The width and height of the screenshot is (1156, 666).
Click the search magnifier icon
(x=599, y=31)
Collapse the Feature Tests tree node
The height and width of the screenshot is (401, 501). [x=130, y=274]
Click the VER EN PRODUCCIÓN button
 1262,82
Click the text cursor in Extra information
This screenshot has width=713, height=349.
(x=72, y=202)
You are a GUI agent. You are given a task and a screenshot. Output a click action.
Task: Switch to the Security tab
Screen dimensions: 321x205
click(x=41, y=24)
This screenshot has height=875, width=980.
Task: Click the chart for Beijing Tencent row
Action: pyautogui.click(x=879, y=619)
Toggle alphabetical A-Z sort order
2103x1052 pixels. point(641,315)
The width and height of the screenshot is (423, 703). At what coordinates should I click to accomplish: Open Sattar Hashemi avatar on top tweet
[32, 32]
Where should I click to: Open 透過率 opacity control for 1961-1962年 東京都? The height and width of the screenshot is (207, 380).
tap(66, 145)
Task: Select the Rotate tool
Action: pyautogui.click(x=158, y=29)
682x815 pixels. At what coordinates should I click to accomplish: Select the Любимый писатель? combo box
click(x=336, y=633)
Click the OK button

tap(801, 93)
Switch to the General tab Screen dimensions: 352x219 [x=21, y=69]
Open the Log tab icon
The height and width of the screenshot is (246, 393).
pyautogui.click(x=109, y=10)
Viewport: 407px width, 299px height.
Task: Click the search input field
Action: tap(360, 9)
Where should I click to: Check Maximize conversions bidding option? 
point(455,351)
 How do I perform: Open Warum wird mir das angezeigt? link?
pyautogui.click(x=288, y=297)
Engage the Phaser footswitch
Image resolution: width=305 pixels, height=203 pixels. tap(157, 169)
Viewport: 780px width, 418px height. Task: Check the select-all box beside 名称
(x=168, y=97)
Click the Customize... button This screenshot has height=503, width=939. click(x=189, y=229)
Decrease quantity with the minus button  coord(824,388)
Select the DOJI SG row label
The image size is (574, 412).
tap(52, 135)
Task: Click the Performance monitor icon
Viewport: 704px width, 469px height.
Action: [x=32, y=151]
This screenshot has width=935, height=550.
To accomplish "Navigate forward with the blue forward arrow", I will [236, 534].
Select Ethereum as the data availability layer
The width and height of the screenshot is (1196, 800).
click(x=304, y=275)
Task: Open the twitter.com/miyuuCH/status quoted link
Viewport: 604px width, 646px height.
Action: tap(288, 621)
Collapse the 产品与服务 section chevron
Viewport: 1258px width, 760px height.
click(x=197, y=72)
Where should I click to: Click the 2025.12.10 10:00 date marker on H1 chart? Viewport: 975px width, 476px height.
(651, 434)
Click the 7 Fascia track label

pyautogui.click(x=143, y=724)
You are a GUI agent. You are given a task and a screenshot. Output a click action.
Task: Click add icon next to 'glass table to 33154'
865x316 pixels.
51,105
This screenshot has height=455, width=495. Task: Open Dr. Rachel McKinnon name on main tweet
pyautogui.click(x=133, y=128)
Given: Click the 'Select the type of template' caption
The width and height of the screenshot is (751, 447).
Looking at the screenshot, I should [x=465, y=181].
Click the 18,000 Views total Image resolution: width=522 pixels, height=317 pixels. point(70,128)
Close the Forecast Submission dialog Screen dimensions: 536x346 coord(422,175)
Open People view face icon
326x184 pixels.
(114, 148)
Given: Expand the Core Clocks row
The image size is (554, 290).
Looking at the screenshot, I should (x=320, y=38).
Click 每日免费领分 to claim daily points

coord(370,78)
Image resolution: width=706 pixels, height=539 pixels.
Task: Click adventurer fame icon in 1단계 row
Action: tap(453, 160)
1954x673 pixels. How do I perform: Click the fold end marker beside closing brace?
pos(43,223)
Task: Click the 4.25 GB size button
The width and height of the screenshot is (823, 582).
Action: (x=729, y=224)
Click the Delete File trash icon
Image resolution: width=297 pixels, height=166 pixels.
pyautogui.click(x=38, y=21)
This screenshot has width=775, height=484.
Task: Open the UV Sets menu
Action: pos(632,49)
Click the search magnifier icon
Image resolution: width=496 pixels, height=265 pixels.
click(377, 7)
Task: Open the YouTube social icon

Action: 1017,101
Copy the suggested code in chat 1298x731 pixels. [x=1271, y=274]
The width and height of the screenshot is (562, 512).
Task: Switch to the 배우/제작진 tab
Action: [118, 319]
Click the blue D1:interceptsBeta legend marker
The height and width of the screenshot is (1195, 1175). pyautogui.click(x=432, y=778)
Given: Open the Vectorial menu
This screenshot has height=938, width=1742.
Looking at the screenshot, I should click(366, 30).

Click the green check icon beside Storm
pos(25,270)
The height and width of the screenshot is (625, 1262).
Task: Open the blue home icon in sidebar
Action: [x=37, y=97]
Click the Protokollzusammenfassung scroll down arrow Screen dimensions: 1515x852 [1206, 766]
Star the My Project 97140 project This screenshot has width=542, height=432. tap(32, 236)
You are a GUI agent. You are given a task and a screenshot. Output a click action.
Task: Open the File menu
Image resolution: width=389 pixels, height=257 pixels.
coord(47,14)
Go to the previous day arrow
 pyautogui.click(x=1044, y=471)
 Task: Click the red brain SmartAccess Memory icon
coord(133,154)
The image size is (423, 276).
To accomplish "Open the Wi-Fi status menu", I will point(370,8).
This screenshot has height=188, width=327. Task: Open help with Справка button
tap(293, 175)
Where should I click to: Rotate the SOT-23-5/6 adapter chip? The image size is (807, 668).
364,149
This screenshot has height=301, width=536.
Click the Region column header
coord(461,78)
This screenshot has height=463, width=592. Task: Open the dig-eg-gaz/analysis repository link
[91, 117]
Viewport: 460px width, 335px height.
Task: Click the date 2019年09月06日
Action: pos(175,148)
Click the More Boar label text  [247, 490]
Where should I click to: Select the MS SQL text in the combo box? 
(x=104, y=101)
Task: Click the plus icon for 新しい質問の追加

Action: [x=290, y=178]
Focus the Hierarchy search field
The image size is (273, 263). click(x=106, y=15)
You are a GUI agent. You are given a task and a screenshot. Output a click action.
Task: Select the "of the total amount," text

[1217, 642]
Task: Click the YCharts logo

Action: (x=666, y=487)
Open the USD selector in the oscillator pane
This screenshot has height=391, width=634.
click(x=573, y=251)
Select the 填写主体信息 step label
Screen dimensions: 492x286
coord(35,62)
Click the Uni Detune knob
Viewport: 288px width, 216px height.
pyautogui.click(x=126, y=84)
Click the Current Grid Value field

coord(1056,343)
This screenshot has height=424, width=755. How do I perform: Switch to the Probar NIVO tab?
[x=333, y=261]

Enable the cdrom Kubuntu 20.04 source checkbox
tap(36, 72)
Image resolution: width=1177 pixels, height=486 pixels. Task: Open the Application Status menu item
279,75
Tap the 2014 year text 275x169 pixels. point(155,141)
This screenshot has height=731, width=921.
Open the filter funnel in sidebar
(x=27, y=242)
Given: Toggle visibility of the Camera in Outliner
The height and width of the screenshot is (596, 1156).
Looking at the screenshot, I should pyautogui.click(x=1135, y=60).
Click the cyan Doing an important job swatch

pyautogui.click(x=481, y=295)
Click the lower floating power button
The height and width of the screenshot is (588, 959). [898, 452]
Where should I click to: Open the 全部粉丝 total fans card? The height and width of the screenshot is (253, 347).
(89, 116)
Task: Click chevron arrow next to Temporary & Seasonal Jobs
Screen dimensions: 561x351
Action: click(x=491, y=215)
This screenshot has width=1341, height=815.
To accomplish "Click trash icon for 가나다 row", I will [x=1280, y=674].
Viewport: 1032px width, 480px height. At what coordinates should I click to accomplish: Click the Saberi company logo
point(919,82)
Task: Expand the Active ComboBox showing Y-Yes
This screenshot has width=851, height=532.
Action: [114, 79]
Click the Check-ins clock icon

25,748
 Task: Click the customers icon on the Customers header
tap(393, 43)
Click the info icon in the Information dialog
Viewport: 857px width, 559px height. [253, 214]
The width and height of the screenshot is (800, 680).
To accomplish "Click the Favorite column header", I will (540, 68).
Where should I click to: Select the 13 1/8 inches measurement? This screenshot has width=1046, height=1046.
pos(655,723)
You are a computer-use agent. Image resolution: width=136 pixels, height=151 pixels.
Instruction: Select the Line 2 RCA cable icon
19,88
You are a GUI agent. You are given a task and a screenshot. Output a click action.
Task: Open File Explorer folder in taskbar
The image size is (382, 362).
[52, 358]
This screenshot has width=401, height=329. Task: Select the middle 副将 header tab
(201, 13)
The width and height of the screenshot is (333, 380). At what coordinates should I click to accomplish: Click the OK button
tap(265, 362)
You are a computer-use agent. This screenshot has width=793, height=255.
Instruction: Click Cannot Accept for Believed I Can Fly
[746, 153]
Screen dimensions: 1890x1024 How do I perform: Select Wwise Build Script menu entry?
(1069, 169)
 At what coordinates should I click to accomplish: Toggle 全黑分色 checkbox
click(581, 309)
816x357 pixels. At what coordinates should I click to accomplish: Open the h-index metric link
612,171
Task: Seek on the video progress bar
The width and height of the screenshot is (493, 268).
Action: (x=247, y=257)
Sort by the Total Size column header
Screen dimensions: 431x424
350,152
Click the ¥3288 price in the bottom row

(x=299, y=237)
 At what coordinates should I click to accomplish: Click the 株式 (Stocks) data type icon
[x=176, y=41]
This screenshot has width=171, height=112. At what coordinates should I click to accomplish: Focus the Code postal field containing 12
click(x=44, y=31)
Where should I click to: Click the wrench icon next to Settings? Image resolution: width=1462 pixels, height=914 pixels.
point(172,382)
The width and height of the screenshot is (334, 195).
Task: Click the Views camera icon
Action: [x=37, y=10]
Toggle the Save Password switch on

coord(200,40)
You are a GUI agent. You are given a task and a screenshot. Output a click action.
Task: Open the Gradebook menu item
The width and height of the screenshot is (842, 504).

********

→ SHORT TASK: Locate every line in the entries that contains the string "Expand" and copy each one out.

→ EXERCISE SOLUTION:
Given: Expand the Core Clocks row
Task: Expand the Active ComboBox showing Y-Yes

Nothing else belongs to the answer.